A lot has changed in the world of work since the UK first announced the prospect of a new Employment Bill in 2019. The COVID-19 pandemic created seismic changes in the way we work and has changed how many people see their future in work. For many that future means more flexibility and so the UK needs a new Employment Bill more than ever.
At the Centre for Ageing Better, we urge the Prime Minister to deliver on promises made three years ago to extend flexible working and Carers’ Leave. We want to see a Queen’s Speech that grants the right for people to request flexible working to be in place from day one of employment. We would also like to see employees given a new right to five days Carers’ Leave each year.
Making this legislation a reality and not just a promise will make a huge difference to the lives of many, both in work and currently out-of-work. In particular it will have a profound impact on the ability of people to work for longer, in line with the Government’s ambition to increase State Pension Age. The need for such changes has become more critical since the bill was first proposed.
As detailed in our recently-published The State of Ageing 2022 report, the number of people aged 50 to 64 who are neither working nor looking for work has risen by 228,000 since the start of the pandemic, and the employment rate in this group has fallen by 1.8 percentage points. What the UK has experienced over the past two years has been an exodus of older workers from the labour market – not into unemployment, but into ‘inactivity’ (mostly retirement), which means they have chosen to remove themselves from the workforce entirely.

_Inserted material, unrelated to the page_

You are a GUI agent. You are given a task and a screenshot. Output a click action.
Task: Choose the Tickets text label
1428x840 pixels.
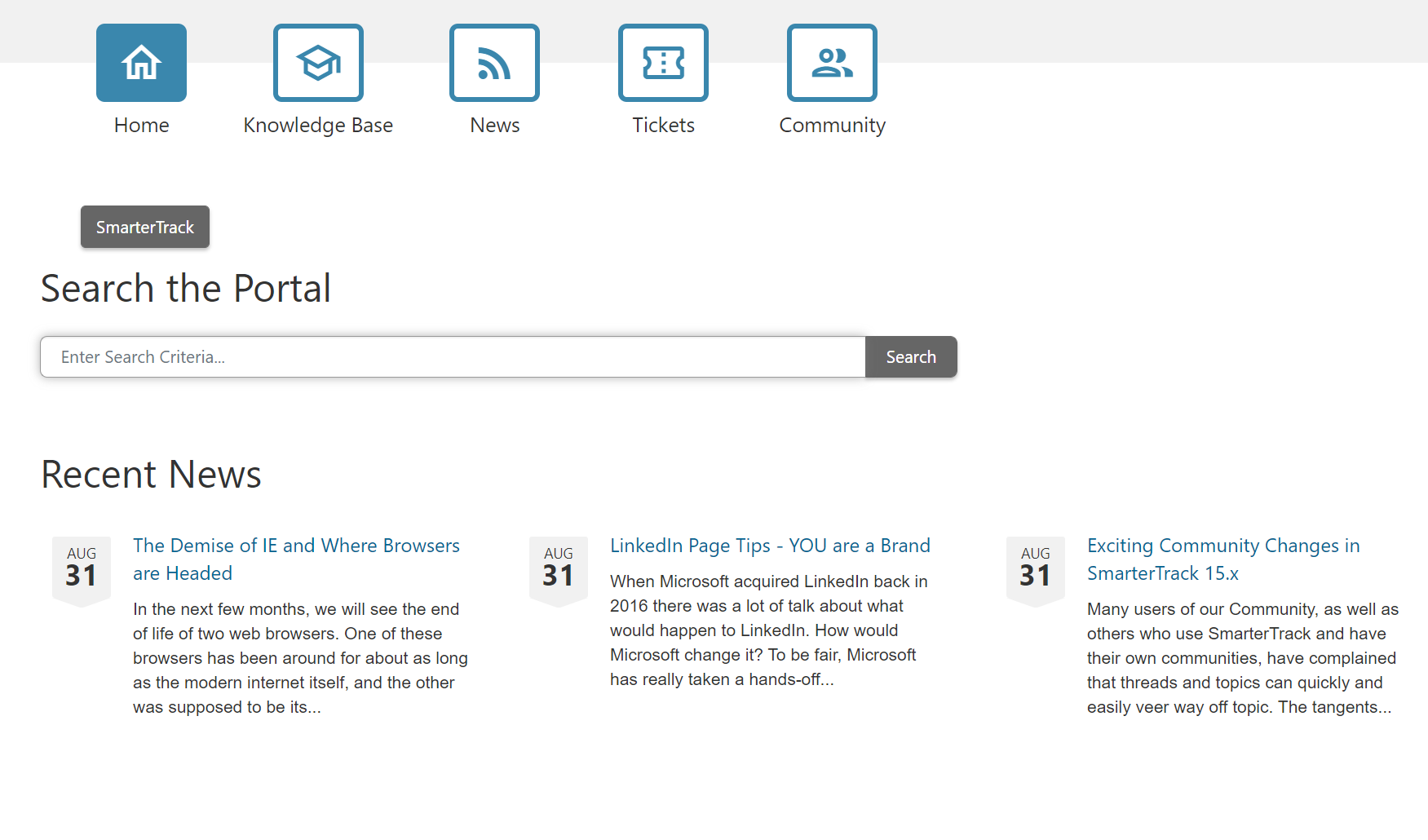pyautogui.click(x=663, y=125)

This, coupled with significant skills shortages and vacancies in many industries currently, means our economy needs older workers more than ever. The Government needs to be doing everything it can to help attract these workers back into the workplace and that response needs to be immediate. Before the pandemic, employment rates among over 50s had been rising for more than twenty years. But the disruption of the pandemic stalled this progress and it now needs a kick-start from legislation to set the trend heading back in the right direction.